Prayer Scarf & Beads, close view, Old Chief Joseph (tiwi-teqis) Cemetery
—On the road in the Northwest.
Names as the first Poetry of Place . . .
In a remarkably—and in my view insensitive and inappropriate,
act of naming—the distant, rounded, massive mountain in the
background of the Old Chief Joseph gravesite is known today
as Mt. Howard. Howard, the calvary officer, was I have been told
the arch nemisis of tiwí-teqis, and later responsible for driving
the young Chief Joseph and his people from their land of winding
waters. In a ruthless battle of pursuit that a more enlightened
contemporary ethics and concept of fairness and rule of law
would consider an act of wholesale genocide, the Nez Perce
were conveniently eliminated from the Wallowas. I have read
that the first European American name for the mountain under
discussion was Signal Peak. In my opinion—and I have of course
no real right to speak on such matters but feel moved to do so
nonetheless—this is a vastly superior name. It might in a small
way signal a new spirit in European American and Native
American relations.
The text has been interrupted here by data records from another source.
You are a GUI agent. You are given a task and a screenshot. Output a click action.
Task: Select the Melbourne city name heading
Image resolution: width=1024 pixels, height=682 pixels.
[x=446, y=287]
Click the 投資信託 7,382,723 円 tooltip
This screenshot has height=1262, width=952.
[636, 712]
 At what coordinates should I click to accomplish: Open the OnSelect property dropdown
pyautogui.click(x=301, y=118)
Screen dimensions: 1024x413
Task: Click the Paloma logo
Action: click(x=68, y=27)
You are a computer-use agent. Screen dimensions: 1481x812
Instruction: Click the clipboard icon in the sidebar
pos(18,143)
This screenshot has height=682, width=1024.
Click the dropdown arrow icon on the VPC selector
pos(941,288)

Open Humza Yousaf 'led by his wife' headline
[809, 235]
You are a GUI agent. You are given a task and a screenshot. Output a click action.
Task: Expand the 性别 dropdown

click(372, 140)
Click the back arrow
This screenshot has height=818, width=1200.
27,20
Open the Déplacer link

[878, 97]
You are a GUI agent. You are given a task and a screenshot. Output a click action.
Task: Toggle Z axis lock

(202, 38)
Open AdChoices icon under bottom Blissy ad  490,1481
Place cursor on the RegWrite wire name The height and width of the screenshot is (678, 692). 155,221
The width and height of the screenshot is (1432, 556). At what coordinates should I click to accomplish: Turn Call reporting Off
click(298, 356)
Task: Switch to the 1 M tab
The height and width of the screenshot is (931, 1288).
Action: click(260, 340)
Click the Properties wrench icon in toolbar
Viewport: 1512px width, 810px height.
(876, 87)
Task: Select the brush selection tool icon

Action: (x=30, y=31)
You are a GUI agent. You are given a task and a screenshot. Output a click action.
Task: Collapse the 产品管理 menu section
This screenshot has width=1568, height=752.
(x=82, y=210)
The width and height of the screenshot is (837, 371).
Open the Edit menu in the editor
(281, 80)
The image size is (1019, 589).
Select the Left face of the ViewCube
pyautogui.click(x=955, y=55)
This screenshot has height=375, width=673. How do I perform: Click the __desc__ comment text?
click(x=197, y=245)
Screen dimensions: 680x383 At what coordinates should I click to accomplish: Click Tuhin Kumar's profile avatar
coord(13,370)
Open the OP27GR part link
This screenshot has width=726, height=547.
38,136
And it might be a way of beginning a new
Signal Peak tradition of building natural or artificial fires, like
the Swiss do atop the highest peaks on August the 1st throughout
the Alps to mark the birth of their confederation, to celebrate
and give visible form to that new spirit.
Place names are more than just words on a map. They are in
the deepest sense, I feel, the first and primary poetry of place.
One should teach them to the young with pride, and if that
cannot be the case, the young should know the story of why,
or better yet, they should be changed.